The team selected Mangrove Red Snapper as predators, and Glass Perchlet and Grey Mullet as prey. They were placed in experiment tanks and underwater cameras recorded activities of the fishes. Numerous experiments were conducted to study association between predatory behaviours as well as survival rate of fish, and the complex habitat created by mangroves.

“Photogrammetry and 3D printing allow us to study fish ecology of mangrove forests under a simulated and controllable environment. We are able to transfer mangrove in the wild to an experiment tank with 3D models of up to 95% accuracy, so that we can carefully observe the correlation between mangrove structure and predator-prey relationship, and at the same time, adjust critical factors such as fish species, habitat complexity and water level in the experiments if necessary.
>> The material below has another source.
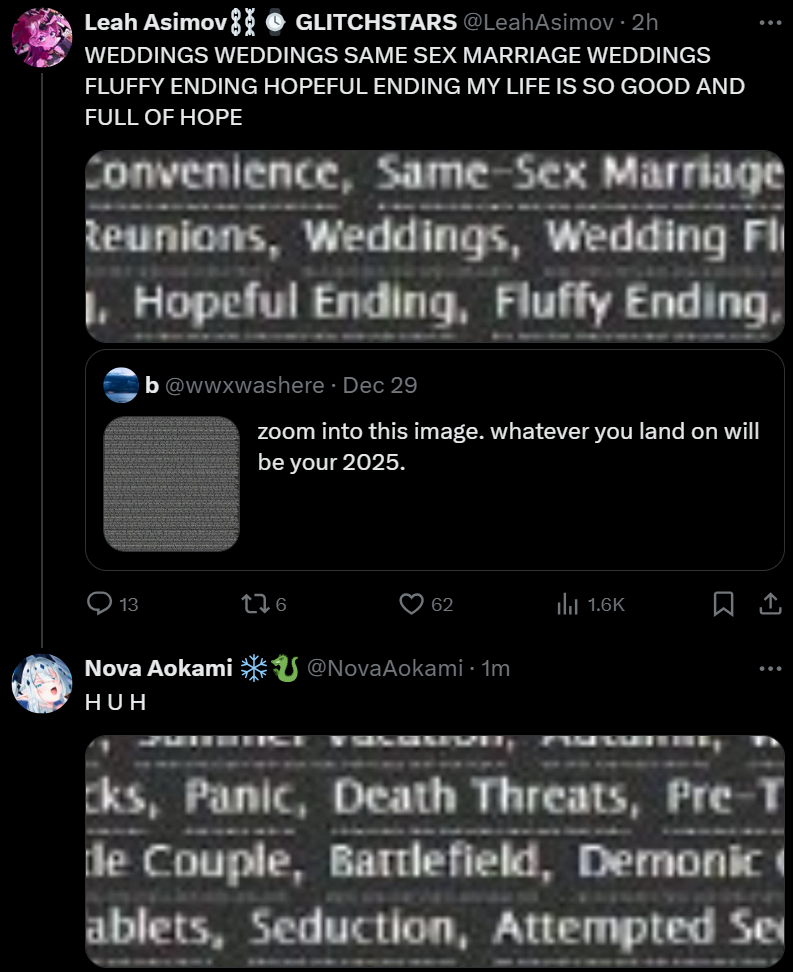The width and height of the screenshot is (793, 972).
Task: Open more options on Leah Asimov's tweet
Action: [770, 22]
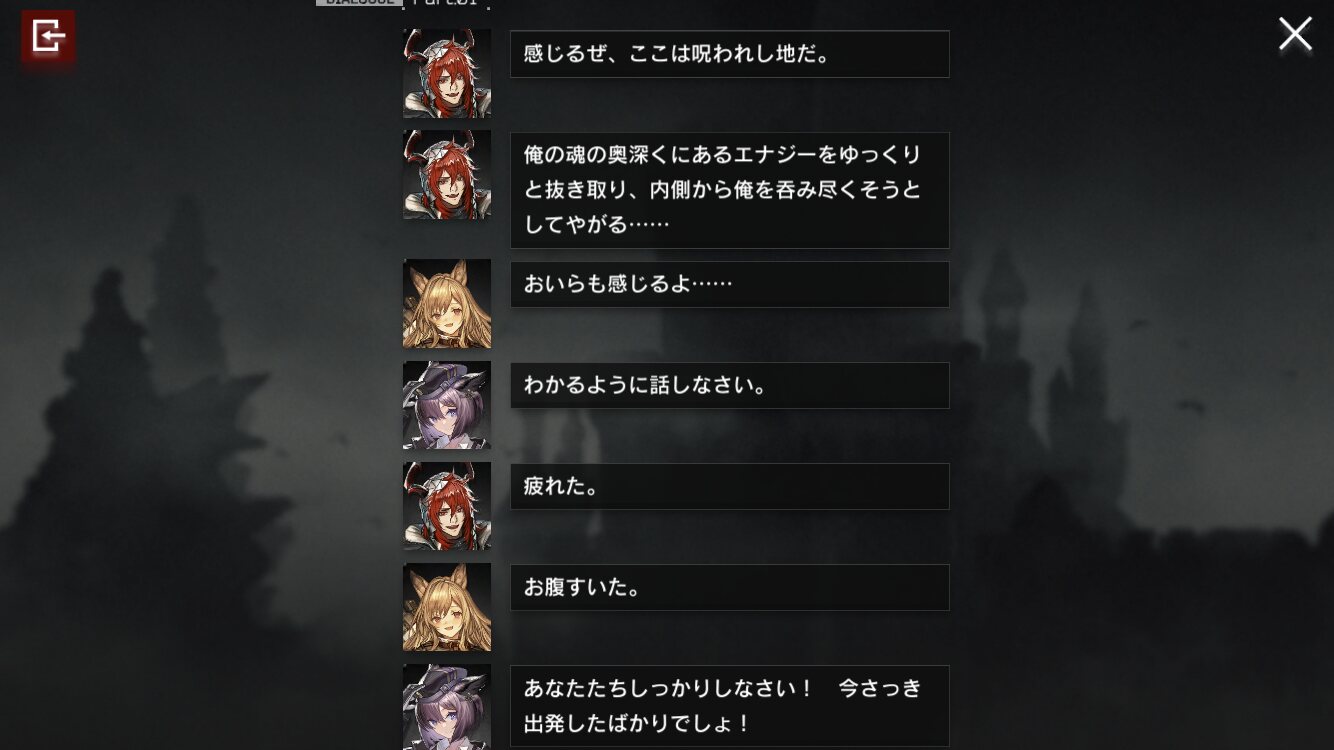Select red-haired avatar beside 俺の魂 dialogue

(x=447, y=175)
In the 30-month research, it was concluded that even small-scale mangrove forests possessed important ecological value. Meanwhile, the more complex the mangrove structure, the higher survival rate of juvenile fish. Researchers observed from footages that the structure of mangroves would impede the predators’ pursuit of the juvenile fish while the latter would use the structure to hide. When the water level is low, individual juvenile fish on their own could use mangrove roots to hide from predators, hence the fish are scattered. Yet, when the water level rose above and away from mangrove roots, the juvenile fish swam in schools with quick movements to increase survival rate. Nonetheless, the mangrove structure not only benefits juvenile fish. Researchers observed that predators would ambush their prey using the mangrove structure. These scenarios were difficult to observe in conventional field trips.

Professor Nora Tam, Chairperson of the MEEF Management Committee, said, “The project adopted innovative technology to study the ecological value of mangrove forests. The committee supports this project as mangrove forests play a vital role in marine ecology.”

Professor Tam was also satisfied with the project result. “The footage obtained from the experiments simply demonstrates the symbiotic relationship of mangrove forests and fish, which helps promote future education and conservation projects. The brand new research method advocated in the project can also encourage more mangrove forest-related research to be conducted by scientists to further study their role in the ecosystem, that helps formulate relevant mangrove forests management measures,” added Professor Tam.

Peter Lee, General Manager, Sustainability of AAHK, said, “The project result facilitated technical skill exchanges in research amongst scholars, environmental groups, as well as stakeholders, while providing useful information for the sector to discuss conservation strategies in depth.”

Since the establishment of MEEF, around HK$ 30 million has been granted to 25 projects. The fund will continue to welcome project applications to enhance marine environment in the western waters of Hong Kong and the Pearl River Estuary to benefit marine ecology.